The war-making powers of Congress and the president have come into constitutional conflict time and time again. What’s the battlefield this time? Hostilities — or, perhaps, lack thereof — in Libya.

Yesterday, the U.S. House of Representatives denied President Obama’s proposal for authorization for a year-long mission in Libya. In fact, the House decisively voted to deny Obama the authority to wage war in Libya altogether; Republicans were unable, however, to cut off funds for any and all operations in Libya.

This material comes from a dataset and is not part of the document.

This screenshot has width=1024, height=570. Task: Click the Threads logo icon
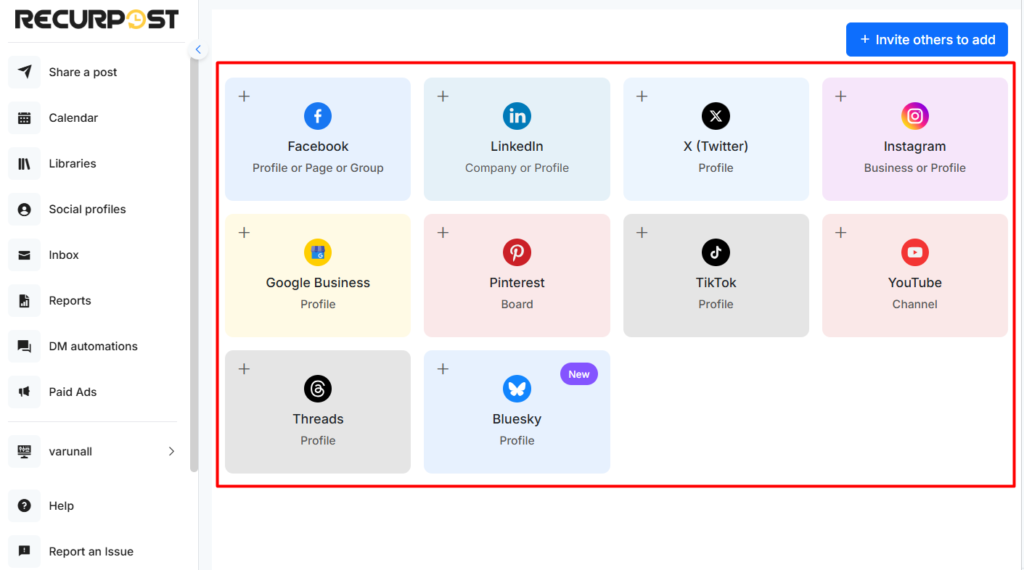[x=318, y=388]
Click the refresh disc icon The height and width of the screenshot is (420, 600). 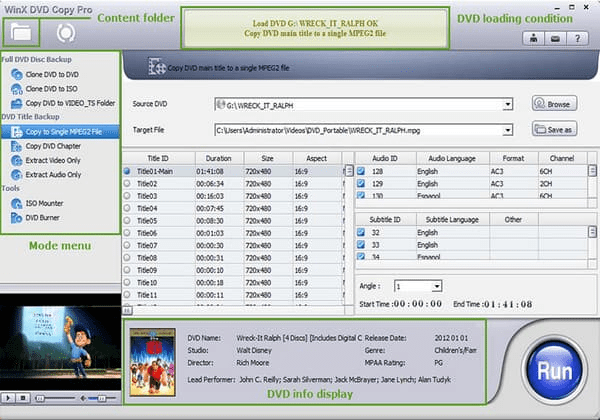[x=65, y=32]
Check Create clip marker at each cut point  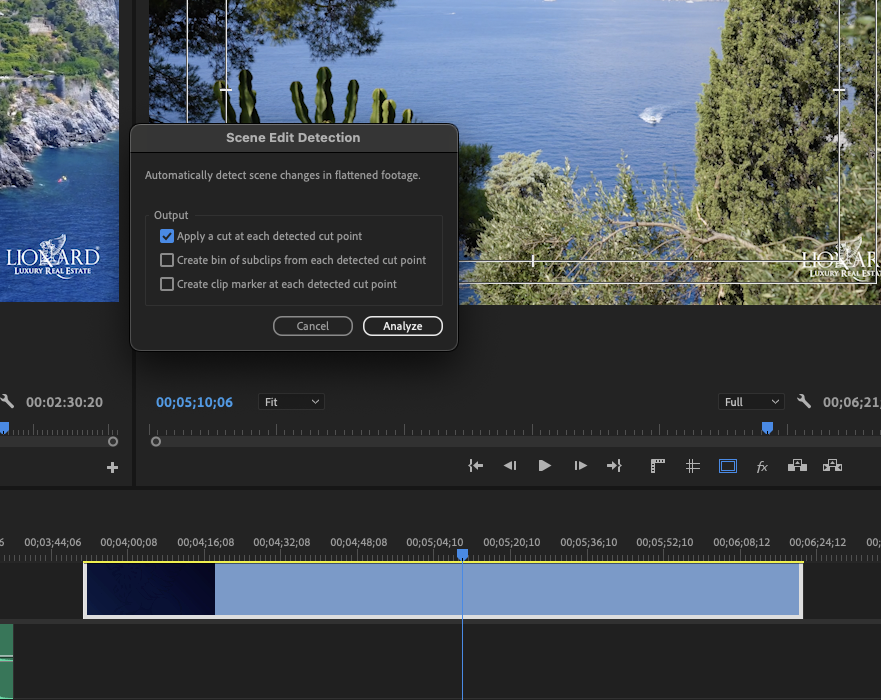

We can infer a great deal from this legislative-executive showdown. For one, lawmakers are evidently concerned about any open-ended U.S. commitment to war, particularly in the aftermath of wars in Iraq and Afghanistan. Second, they are concerned about the nature of this specific conflict between Colonel Muammar Qaddafi and the rebel forces seeking to expel him. Finally, the 295-123 vote sends a clear message from representatives to Barack Obama: Do not go over our heads.Although Obama claimed last week he did not need congressional authorization within 60 days, as the War Powers Resolution stipulates he must, because operations in Libya did not amount to full-blown hostilities, the House clearly did not buy it. Obama has, as yesterday’s vote shows, effectively incensed his legislative counterpart.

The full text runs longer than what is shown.